Excerpted text ->
# Pretzel Bites Stuffed with Smoked Elk & 3 Cheeses



## thoseguys26 (Jul 19, 2012)

I finally got around to posting this tasty experiment.  This was my February Throw Down entry.  Who doesn’t like homemade pretzel’s and cheese, let alone stuffed with smoked elk?!

Smoked Elk Roast

Pretzel Dough

Marinara Sauce

*Smoked Elk Roast*

Rubbed down my roast about an hour before smoking it with cherry dust. I can't remember what temp I smoked it at but probably around 215°F until IT was 140°F. If I find my notes I'll update this post later.

*Stuffed Pretzel's*

Ingredients:

1 1/2 cups warm water
2 tablespoons light brown sugar
1 package active dry yeast
3 ounces unsalted butter, melted
2 1/2 teaspoons kosher salt
4 1/2 to 5 cups all-purpose flour
Canola oil
Smoked Elk Roast, cut into small pieces
Smoked Aged Provolone (shredded)
Sharp White Cheddar (shredded)
Mild Blue Cheese Crumbles
5 quarts water
3/4 cup baking soda
1 whole egg, beaten with 1 tablespoon cold water
Coarse sea salt
*Directions:*

In a mixer bowl w/ dough hook, mix the water, sugar, yeast, and butter. Let sit for 5 minutes.
Add the salt and flour to the yeast mixture. Knead dough at medium speed until a smooth to form an elastic ball( 3 - 4 min). If dough is sticky, add 1 tablespoons of flour at a time until dough comes together.
Transfer the dough to a lightly oiled large bowl and turn the dough to coat with the oil. Cover with plastic wrap and let rise in a warm place until doubled in size, about 1 hour.
Turn out the dough onto a lightly floured surface. Divide into 8 equal pieces. Roll each piece into a 21” rope. Cut the dough into 3” pieces to make the pretzel bites. Roll each bite flat with a rolling pin and stuff with elk meat and cheeses. Fold over the dough and pinch the ends. Place on a baking sheet and continue until all pretzel bites are stuffed.
Preheat the oven to 425 degrees F. In a large saucepan, bring water to a boil. Add the baking soda and lower heat to a simmer. Carefully boil pretzels in batches. Boil for about 30 seconds. Remove with a large slotted spoon. Place pretzel bites on a parchment paper lined baking sheet, about 2 inches apart. Brush the tops with the egg wash and season with salt. Place into the oven and bake for 15 to 18 minutes, or until golden brown.
Serve warm with marinara sauce for dipping.

Data extract ->

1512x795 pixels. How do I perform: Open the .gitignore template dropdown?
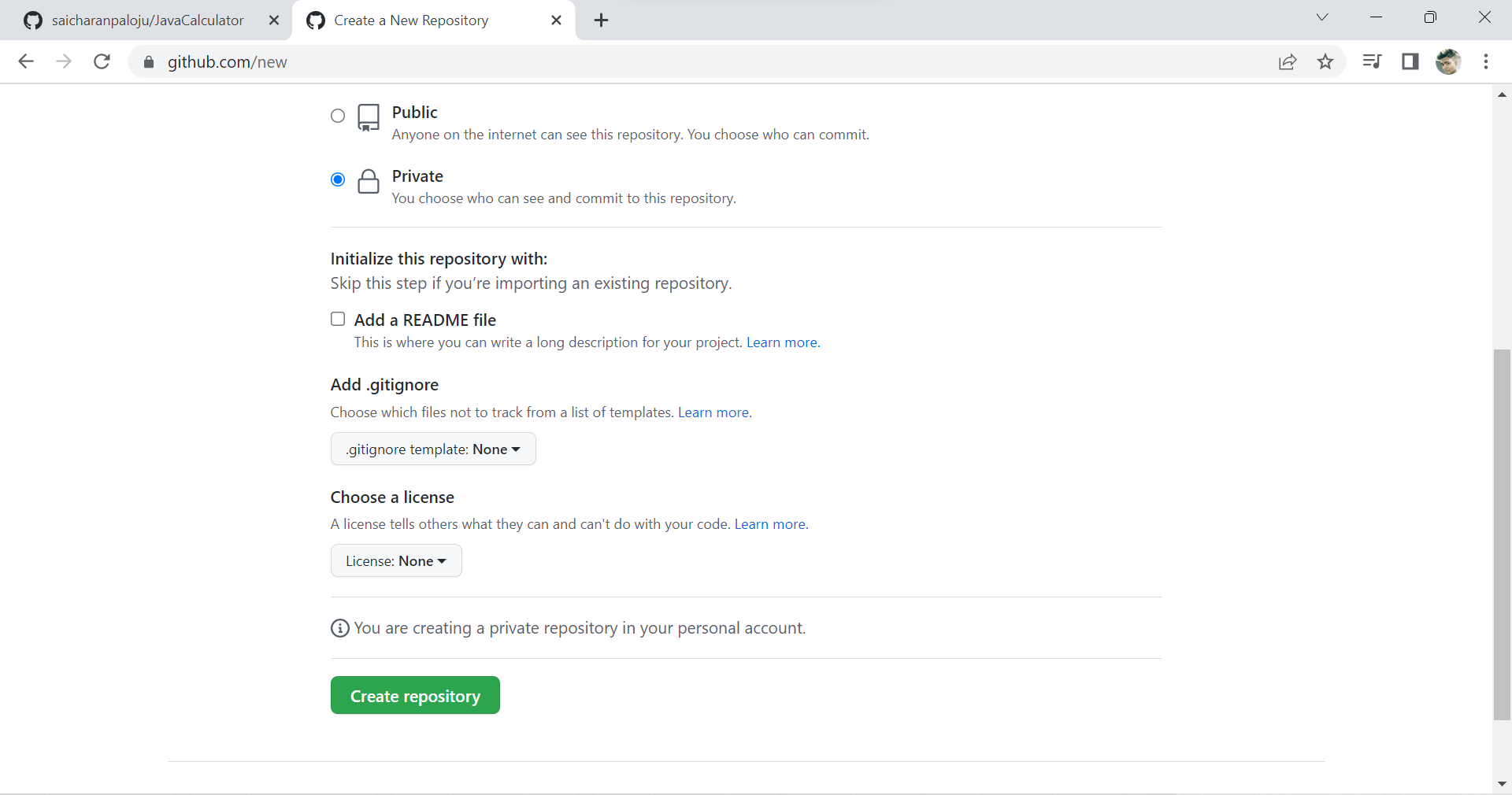pos(433,449)
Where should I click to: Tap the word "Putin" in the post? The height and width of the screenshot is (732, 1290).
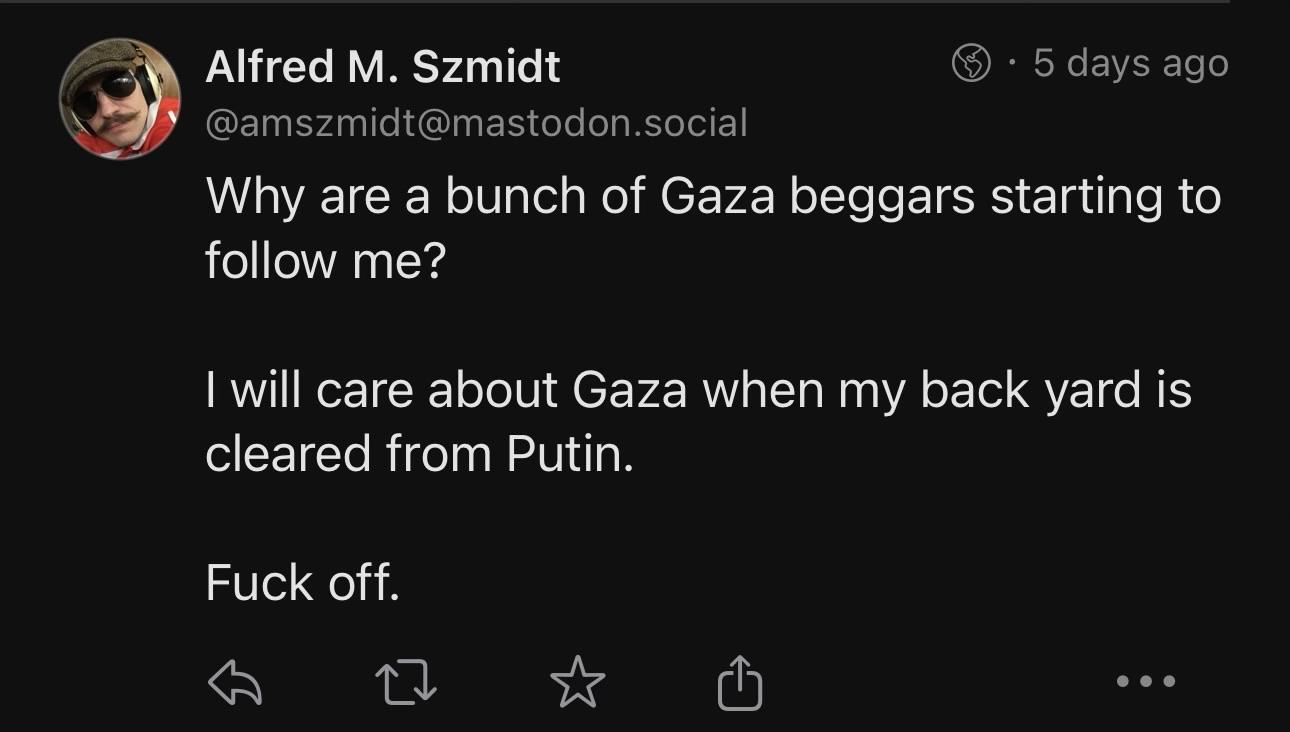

What this exercise asks ->
**a.** Answer these questions about the pretzel bites recipe, one per line:
(i) What was the elk roast rubbed with before smoking?
(ii) Into how many equal pieces is the risen dough divided?
(iii) For about how long is each batch of pretzel bites boiled?
**b.** Duplicate the passage of the pretzel bites recipe starting at "## thoseguys26 (Jul" and ending at "with smoked elk?!".
**c.** For each statement, say whether it agrees with the pretzel bites recipe, answering yes or no and quoting the words of the recipe that decide it:
(i) The dough rises until doubled in size, for about an hour.
(ii) The oven is preheated to 400 degrees F.
(iii) The recipe calls for two cups of baking soda.

Solutions to the exercise ->
**a.**
(i) Cherry dust.
(ii) 8.
(iii) About 30 seconds.

**b.**
## thoseguys26 (Jul 19, 2012)

I finally got around to posting this tasty experiment.  This was my February Throw Down entry.  Who doesn’t like homemade pretzel’s and cheese, let alone stuffed with smoked elk?!

**c.**
(i) Yes: "let rise in a warm place until doubled in size, about 1 hour"
(ii) No: "Preheat the oven to 425 degrees F."
(iii) No: "3/4 cup baking soda"